On Wednesday, the US President Donald Trump announced that he will extend the ceasefire until Iran can submit a unified proposal on the request of Pakistan.
Since the start of the conflict, Iran has tightened control over the Strait of Hormuz, a critical corridor that typically carries around 20 per cent of global oil supply. Passage has been made conditional, with Tehran signalling that access can be used as a negotiating tool.
The UAE Minister of Industry and Advanced Technology and Adnoc chief Sultan Al Jaber has earlier called for the full and unconditional reopening of the Strait, warning that restrictions are compounding disruptions across global markets.
On Sunday, he made similar comments, saying that 50 days of blockade has resulted in the disruption of nearly 600 million barrels of oil.
'Delayed flows, uneven recovery'
Even if restrictions are eased, analysts say the release of these cargoes will take time to translate into actual supply.
Sergey Pigarev, senior equity analyst at Freedom Finance Global, said exports from the Gulf could rise by 5 million barrels per day in the first week after a full reopening, potentially exceeding pre-war levels. However, the impact will not be immediate and will be distributed over time, he added.
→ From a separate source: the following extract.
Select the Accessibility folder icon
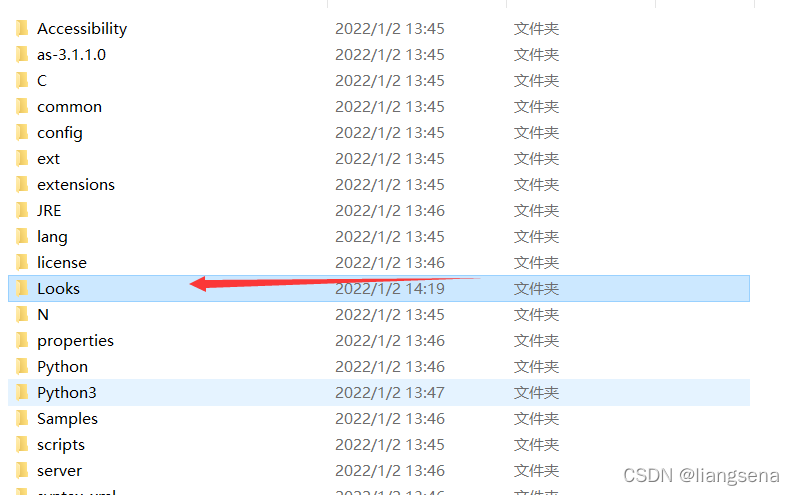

The analyst pointed to shipping timelines that stretch from over a week for India to up to a month for China and other North Asian markets. This staggered delivery means global inventories are likely to recover gradually rather than all at once, prolonging volatility in oil markets.
Alternative export routes offer only partial relief.
Saudi Arabia and the UAE can reroute some crude through pipelines, but combined capacity remains significantly below typical volumes shipped through the Strait. Other producers, including Iraq and Kuwait, have limited ability to redirect flows, contributing to production declines during the disruption.
'Short-term squeeze, longer-term questions'
Fatas, the professor at INSEAD, said there is some optimism that negotiations could lead to a more stable arrangement in the coming weeks, potentially allowing for resumed flows under revised conditions. But in the near term, supply constraints are expected to persist.
“There is still a shortage of oil coming from that part of the world for the coming weeks,” he said.
With hundreds of vessels waiting and transit still restricted, the gap between expected and actual supply is widening. As the ceasefire deadline approaches, markets are left watching not just whether the Strait fully reopens, but how quickly normal flows can resume once it does.